他从茅草堆中起身,靠在墙上捂着脸,回忆刚才那个糟糕的梦。
那时他还不知道,那种长着鬃毛、四肢粗壮的大型马叫挽马,不过现在他知道了。
人类会根据‘用途’将任何生物分门别类,从而更加方便而快速地,榨取任何生物身上所具备的一切‘价值’。
这其中被分门别类、打上名为‘价值’的标签的,甚至也包括人类自己。
还在大学进修时,尼古拉斯曾向导师提出过一个问题:
人类是否是唯一一种会通过圈养同类,来从中获利的知性种族?
他的导师那时只是沉默,没有给他一个明确的标准答案。
尼古拉斯起身,取出双亲留给他的那块怀表,看了一眼时间:下午三点半。
这个时间,妹妹纳迪娅会出门去纺织厂里做工,晚上才能回来,她的肺病就是由此而来,和母亲的死因一样。
“时间差不多了。”他这样告诉自己。
拿起盖在身上的大衣,尼古拉斯走出房门,走上大街,来到那一千步的起点,庄严前行。
手中捡来的鹅卵石结实冷硬的触感,令他几乎以为自己现在是一位高洁的骑士,正在向邪恶发起冲锋。
于是他愈发从容不迫,坚定不移。
一千步结束,来到那人的住处时,他掏出怀表看了一眼时间:
刚好四点,分毫不差。
来到那人的住所门外,尼古拉斯站了许久,尽量不使自己发出任何引人注意的动静,仔细聆听房屋里的动静。
砰。
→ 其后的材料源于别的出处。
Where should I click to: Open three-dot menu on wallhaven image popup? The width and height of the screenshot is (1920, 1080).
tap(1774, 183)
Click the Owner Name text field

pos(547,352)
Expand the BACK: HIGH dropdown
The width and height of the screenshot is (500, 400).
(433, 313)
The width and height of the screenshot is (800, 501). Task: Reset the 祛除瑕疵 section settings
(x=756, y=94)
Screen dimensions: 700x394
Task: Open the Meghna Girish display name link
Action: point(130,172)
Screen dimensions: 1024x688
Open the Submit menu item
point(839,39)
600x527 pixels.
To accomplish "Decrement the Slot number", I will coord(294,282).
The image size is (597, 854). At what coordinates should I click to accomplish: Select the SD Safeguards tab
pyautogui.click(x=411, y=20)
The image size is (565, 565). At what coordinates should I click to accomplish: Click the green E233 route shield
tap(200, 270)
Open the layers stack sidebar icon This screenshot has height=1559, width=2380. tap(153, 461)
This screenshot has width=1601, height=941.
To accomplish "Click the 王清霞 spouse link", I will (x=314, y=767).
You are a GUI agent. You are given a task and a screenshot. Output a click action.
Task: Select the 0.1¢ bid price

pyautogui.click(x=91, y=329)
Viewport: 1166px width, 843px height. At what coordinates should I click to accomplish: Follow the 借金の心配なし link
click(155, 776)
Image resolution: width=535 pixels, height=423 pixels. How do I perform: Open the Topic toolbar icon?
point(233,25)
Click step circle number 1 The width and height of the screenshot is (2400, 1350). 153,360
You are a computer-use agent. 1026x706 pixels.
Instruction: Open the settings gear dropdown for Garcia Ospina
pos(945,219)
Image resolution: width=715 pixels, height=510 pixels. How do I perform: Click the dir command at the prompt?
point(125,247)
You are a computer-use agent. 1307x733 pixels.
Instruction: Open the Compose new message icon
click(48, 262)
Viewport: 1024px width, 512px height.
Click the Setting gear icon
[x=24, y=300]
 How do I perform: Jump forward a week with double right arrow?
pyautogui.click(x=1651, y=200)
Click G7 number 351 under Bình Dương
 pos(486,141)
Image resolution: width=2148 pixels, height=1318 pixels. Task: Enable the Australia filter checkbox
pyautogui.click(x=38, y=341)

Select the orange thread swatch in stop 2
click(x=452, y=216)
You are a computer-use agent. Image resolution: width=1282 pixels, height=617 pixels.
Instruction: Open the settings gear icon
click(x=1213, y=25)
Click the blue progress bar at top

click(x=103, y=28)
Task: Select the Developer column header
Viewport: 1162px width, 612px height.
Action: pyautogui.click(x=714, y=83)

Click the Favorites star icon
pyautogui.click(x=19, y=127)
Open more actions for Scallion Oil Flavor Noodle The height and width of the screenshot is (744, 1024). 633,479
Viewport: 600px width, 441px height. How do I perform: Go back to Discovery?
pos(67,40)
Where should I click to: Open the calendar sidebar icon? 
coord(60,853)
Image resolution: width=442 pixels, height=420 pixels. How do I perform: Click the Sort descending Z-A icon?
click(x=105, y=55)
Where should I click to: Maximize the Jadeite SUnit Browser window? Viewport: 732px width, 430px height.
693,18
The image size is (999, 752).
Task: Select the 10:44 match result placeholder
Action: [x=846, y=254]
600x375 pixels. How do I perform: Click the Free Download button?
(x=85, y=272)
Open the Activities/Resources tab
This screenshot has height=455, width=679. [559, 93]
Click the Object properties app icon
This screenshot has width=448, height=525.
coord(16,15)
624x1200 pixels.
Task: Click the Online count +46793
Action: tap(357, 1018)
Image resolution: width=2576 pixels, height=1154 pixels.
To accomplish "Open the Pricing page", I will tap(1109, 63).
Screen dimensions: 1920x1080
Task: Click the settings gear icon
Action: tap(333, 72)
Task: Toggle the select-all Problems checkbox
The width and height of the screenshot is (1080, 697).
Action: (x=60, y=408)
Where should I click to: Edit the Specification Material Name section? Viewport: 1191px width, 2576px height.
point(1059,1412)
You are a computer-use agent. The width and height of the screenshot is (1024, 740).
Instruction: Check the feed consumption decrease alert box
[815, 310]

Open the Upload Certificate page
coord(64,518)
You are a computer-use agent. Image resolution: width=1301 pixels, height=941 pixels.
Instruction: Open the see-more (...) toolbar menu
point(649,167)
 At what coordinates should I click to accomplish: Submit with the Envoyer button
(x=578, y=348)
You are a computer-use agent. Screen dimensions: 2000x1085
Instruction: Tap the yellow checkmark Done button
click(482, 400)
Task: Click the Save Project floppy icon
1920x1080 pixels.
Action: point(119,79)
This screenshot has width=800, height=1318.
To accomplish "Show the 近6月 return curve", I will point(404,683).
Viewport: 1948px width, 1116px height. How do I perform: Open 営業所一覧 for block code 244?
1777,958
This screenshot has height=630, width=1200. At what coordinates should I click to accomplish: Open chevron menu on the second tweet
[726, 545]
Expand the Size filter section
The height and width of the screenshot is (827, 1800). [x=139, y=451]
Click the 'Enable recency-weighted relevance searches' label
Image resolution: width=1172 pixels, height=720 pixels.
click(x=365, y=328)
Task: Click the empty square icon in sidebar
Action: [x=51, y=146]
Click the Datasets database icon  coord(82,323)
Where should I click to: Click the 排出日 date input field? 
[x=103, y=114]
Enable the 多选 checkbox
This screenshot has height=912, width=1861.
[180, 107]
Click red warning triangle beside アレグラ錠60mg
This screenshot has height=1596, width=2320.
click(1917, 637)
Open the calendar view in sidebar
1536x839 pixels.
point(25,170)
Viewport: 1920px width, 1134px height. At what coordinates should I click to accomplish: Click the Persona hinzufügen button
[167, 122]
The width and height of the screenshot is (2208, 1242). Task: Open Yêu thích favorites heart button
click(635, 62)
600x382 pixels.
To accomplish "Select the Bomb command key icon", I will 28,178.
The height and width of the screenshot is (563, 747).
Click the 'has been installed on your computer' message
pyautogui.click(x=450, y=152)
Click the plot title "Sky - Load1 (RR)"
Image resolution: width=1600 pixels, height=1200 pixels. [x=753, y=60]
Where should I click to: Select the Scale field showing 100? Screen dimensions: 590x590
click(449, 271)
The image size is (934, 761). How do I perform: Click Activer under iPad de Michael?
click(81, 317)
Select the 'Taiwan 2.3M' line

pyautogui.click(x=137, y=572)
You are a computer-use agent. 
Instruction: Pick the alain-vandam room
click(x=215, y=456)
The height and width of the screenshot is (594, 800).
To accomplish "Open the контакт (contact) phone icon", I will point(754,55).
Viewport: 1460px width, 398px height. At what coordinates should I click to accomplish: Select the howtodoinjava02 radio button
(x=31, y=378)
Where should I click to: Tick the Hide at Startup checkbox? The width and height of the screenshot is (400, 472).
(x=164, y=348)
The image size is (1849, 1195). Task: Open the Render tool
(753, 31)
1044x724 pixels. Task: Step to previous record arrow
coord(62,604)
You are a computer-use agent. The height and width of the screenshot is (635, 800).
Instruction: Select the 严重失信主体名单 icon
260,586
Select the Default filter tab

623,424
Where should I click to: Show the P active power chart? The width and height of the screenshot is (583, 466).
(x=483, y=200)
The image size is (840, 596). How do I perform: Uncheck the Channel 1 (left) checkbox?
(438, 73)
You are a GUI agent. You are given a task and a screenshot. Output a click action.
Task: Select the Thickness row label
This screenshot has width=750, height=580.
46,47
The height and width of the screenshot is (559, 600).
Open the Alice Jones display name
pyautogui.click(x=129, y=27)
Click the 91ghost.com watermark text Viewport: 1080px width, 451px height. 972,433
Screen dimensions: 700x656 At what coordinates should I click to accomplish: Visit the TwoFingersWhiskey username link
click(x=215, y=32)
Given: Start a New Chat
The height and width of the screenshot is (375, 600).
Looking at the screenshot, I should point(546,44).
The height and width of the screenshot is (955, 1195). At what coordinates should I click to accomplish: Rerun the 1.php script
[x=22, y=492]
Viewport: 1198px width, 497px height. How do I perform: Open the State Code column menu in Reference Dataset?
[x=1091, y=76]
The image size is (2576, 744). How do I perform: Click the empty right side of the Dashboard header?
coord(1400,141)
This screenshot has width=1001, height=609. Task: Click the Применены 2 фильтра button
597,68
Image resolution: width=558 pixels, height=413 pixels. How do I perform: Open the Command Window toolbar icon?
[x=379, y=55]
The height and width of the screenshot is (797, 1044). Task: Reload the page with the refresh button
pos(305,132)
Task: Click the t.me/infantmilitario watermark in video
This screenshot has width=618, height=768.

砰。
然而他能听到的,只有自己的心脏在剧烈跳动。
因为骑士的剑锋已然来到邪魔近前。
呼——
一次完整而悠长的深呼吸后,他下定决心,敲响了房门。
门内传来脚步声、衣服摩擦声。
应该是那人趴在门上听外面的动静。
他整理了一下自己的大衣,尽量使自己看起来稳重而体面,随后再一次有节奏地敲响房门。
咔嚓一声,门被从内侧打开一条缝隙。
尼古拉斯立刻感觉到,有两道尖刻、薄凉的目光从门缝中刺出,像上次一样,犁在自己脸上。
“您好,我给您带来了......一件东西,我想我们可以到一个光亮的地方去?”尼古拉斯尽量使自己的语言得体、郑重。
那人将信将疑,打量了他几眼后,打开房门,邀请尼古拉斯进去。